The primary foundation for any difficult conversation must be love for the other person.

First, I pray. Then I ask God to show me where I have my own blind spots in the situation. Do I need to ask forgiveness? Have I offended in some way that I am unaware?

If there are points that I want to make sure I remember, I write them down. It may feel a bit formal but when you explain to someone that you want to make sure that the conversation is honoring to God then they will forgive you for your notes.

Set aside a time for the conversation. Make sure if you have felt angry that you cool off. Have your notes. Meet in a quiet, private spot and – with all humility – explain your perception of the conflict. Ask your friend/co-worker/subordinate what they see as the issue. That should get the conversation going.

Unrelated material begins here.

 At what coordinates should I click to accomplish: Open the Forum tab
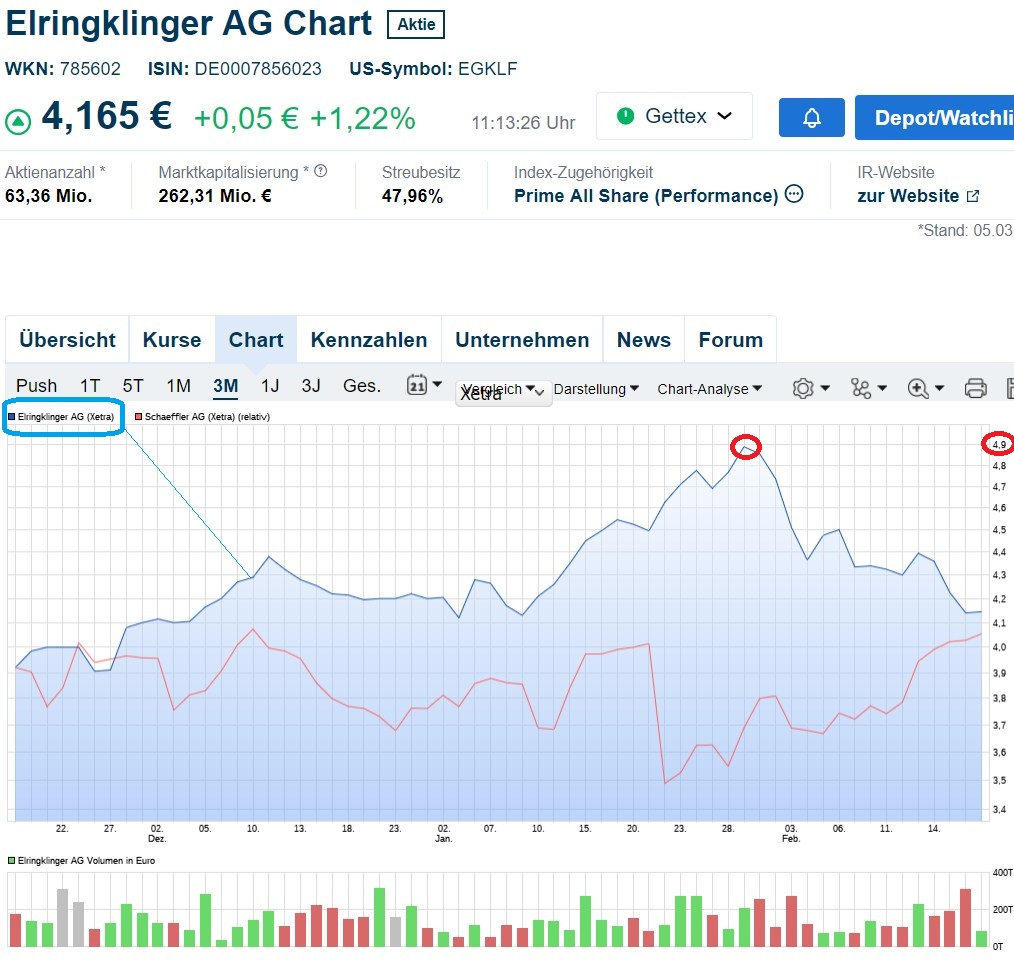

When my primary role was a mother of young kiddos I realized that each of my children responded differently when I had to assist them in managing conflict. One wanted me to just state the facts – another responded positively when it was handled with humor and another needed gentle nudging before the issue was discussed. It is the same way at work – When I began to understand the differences in how each of us respond to conflict, then I began to deal with it in a healthier manner.

In the same way, we study our co-workers, get to know them – learn to love them - and conflict can be handled in a healthy way. There are entire books and conferences on dealing with conflict. The only way I have learned, though, is like I said previously – Pray – and then just do it. Then do it again the next time difficult situations arise.

What are we missing out on when we choose not to deal with conflict?  

Loving confrontation builds trust between two people. Unfortunately relationships are unraveled when there is no trust. When we do not deal with the important issues of life, our relationships are wounded and suffer, and sometimes die, because we can’t or won’t have the courage to confront the conflict.

Bitterness occurs when conflict is buried over time. Since we are women with choices -  I choose to be open, not bitter.  My dear friend, Char Lotzgesell, taught me some significant lessons from scripture when she had a difficult situation. Hebrews 12:15 teaches us that bitterness doesn’t just defile me – but it defiles MANY.  

“See to it that no one falls short of the grace of God and that no bitter root grows up to cause trouble and defile many.” Hebrews 12:15

Again, I am no expert on this subject. Pray – and pray some more when difficult situations arise.

Fun fact: What book is on your nightstand?

I always have books piled all over my house – and office. But dare I say that what is most exciting to me right now is Jesus Feminist by Sarah Bessey. You can tell I like a book when I have it in print and on my Kindle – and this is one of those rare books – don’t be afraid to read it – I am jealous of how she can put into words so much of what I believe.